Qu’est ce qui fait la performance et l’innovation de l’entreprise ? L’engagement dans le travail des collaborateurs en est la source principale. Les coûts engendrés par la non prise en considération de la QVT sont devenus colossaux. Selon le baromètre IBET, une mauvaise organisation du travail coûterait 13.500 euros par an et par salarié aux entreprises françaises, soit une perte de valeur ajoutée de 250 milliards d’euros pour le secteur privé.

Plus que jamais, les dirigeants d’entreprises ont décidé de placer la QVT comme une préoccupation majeure de l’entreprise. Afin d’y répondre efficacement, certaines conditions comme le contenu du travail, les opportunités de carrières, la qualité du management ou encore la bonne marche de l’entreprise demeurent indispensables.

La qualité de vie au travail contribue à différents enjeux stratégiques.

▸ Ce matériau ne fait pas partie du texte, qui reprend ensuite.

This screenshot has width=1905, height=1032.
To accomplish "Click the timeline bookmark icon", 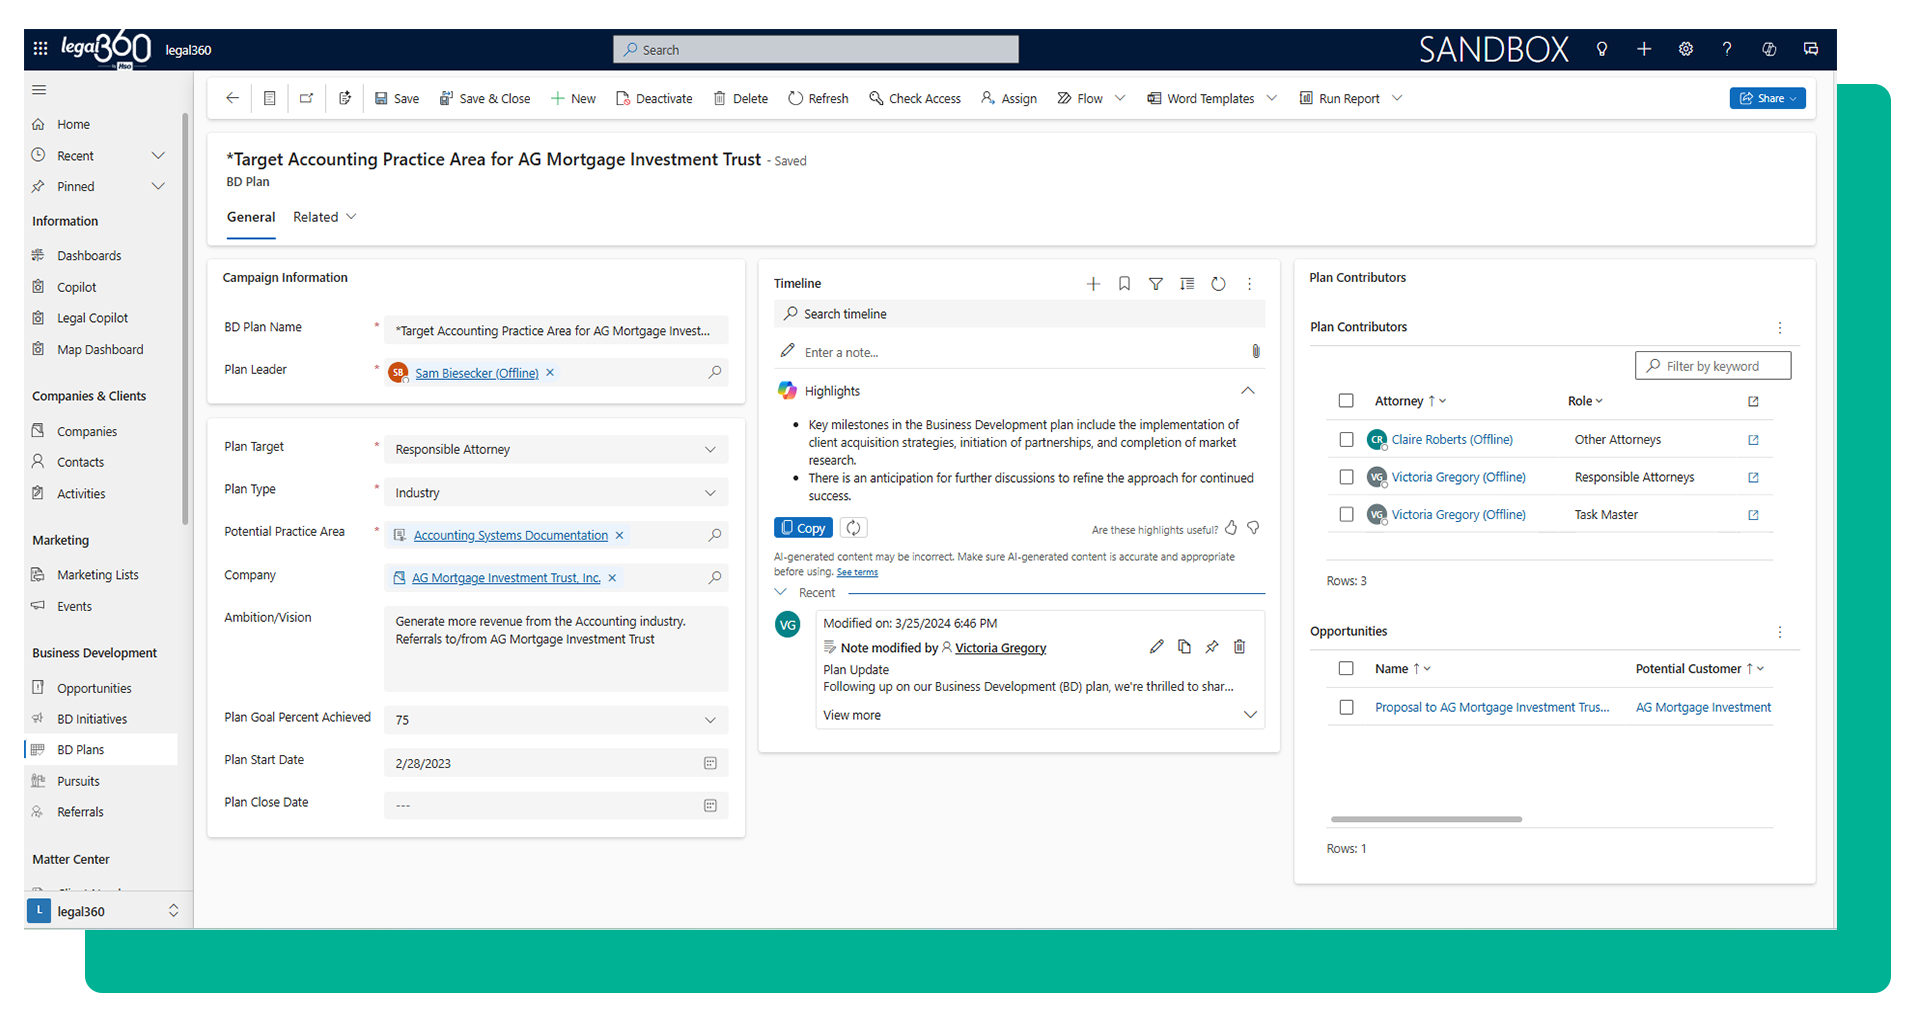I will (1124, 284).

En termes de croissance, elle participe activement à l’amélioration ou à la détérioration de la productivité de l’entreprise. Au niveau social, elle permet l’essor du lien entre les collaborateurs et l’instauration d’un climat de confiance dans l’organisation. Coté juridique, la QVT est de plus en plus soumise à un cadre strict et précis auquel les entreprises doivent répondre. Enfin l’aspect individuel rentre en jeu. Il comprend tous les aspects liés aux maladies psychosociologiques que le travail est susceptible d’entrainer. Les conséquences d’un burnout, de l’absentéisme sont énormes pour l’entreprise. Selon une étude menée par Malakoff Médéric, près de 35% des salariés français ont été absents au moins une fois au cours de l’année 2016. Le nombre moyen de jours d’absences par salarié s’élève quant à lui à 35 jours annuels.

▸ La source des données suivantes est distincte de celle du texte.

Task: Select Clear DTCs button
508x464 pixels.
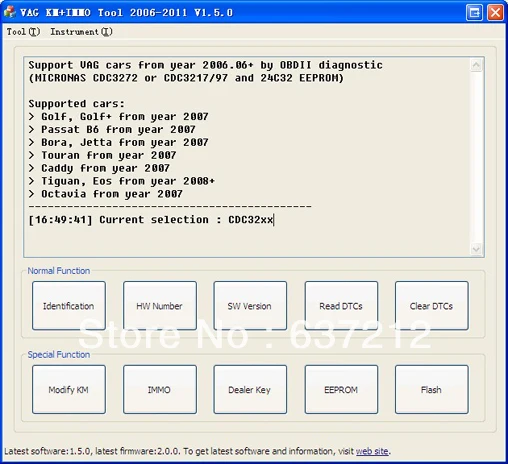Action: click(432, 306)
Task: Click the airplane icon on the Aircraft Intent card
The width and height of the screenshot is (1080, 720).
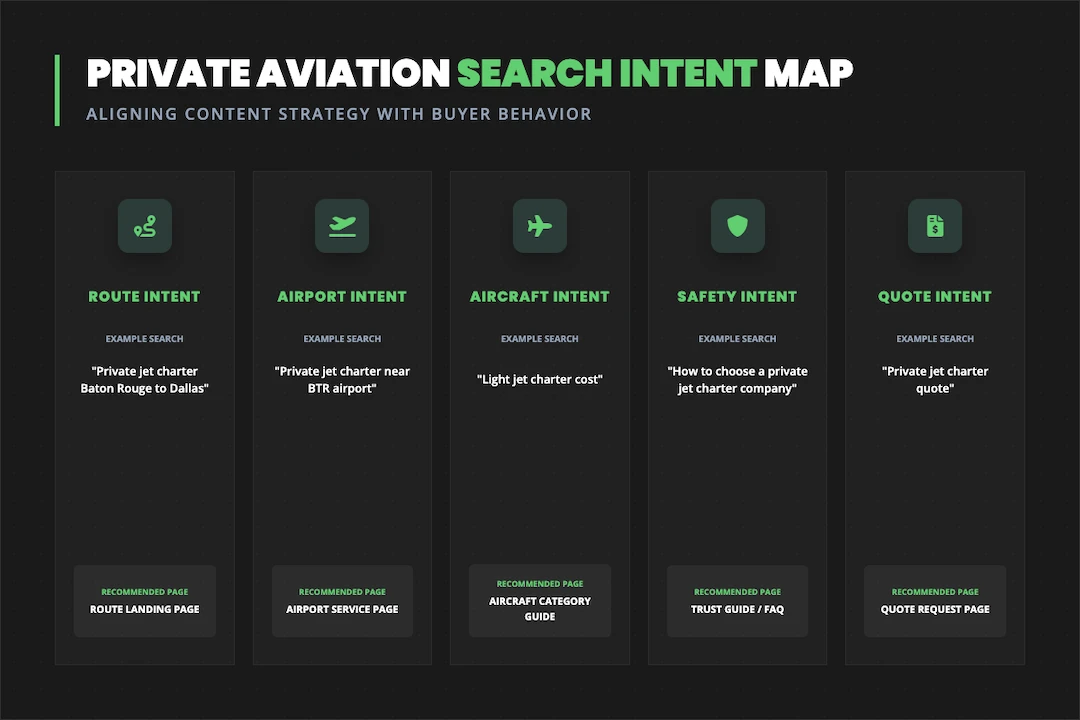Action: click(x=540, y=226)
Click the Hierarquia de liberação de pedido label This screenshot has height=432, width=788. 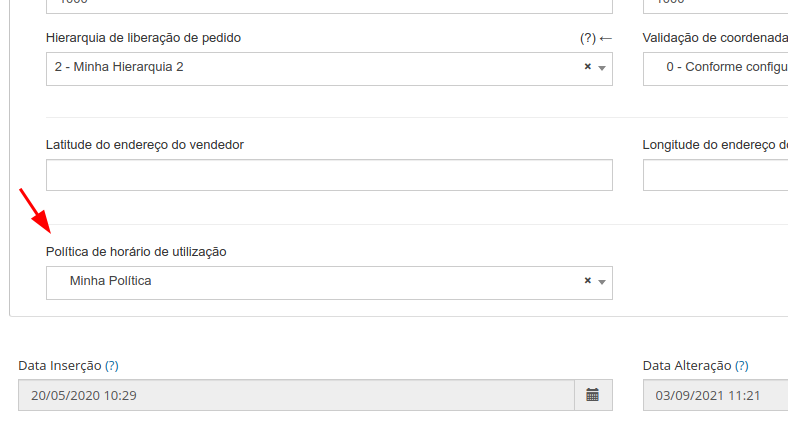pyautogui.click(x=143, y=38)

Ces mesures qui se développent pour stimuler la QVT

La première tendance témoignant de cette volonté d’allier bien-être et travail est celui de l’émergence d’un nouveau métier. Le Chief Happiness Officer devient le garant de la QVT. Il est en charge du développement de l’esprit collaboratif au sein des équipes.

D’autres initiatives internes sont parfois à étudier afin de faciliter la vie des collaborateurs comme la mise en place d’une garderie, un service de conciergerie, ou encore une salle de sport. Telles sont les dernières tendances que certaines entreprises n’hésitent plus à mettre en place. Mais les bien-être au travail, c’est aussi penser collectif ! L’un des moyens les plus efficaces pour générer de la QVT reste la mise en place d’évènements décidés par les collaborateurs. Des activités comme un week-end, une soirée à thème, ou un évènement sportif sont de formidables vecteurs de bien-être dans l’entreprise. L’autre élément, générateur est celui de la formation. Profiter de l’expertise de chacun pour former les autres peut s’avérer extrêmement utile, fédérateur et générateur de croissance pour l’entreprise.

Des enjeux sociétaux deviennent également vecteurs de bien-être au travail. La préservation de l’hygiène de vie, le maintien de l’équilibre entre vie privée et professionnelle (souvent mis à mal avec le numérique) ou encore la santé environnementale (qualité de l’air, ambiance acoustique, ondes électromagnétiques) n’ont jamais été aussi incontournables dans le travail.

Le symbole de la reconnaissance de plus en plus grande de la QVT est sans aucun doute la multiplication des labels qui la récompense. En février dernier, le Groupe HR Path s’est vu notamment labellisé « Happy At Work ». Un atout de poids en termes de recrutement de nouveaux talents.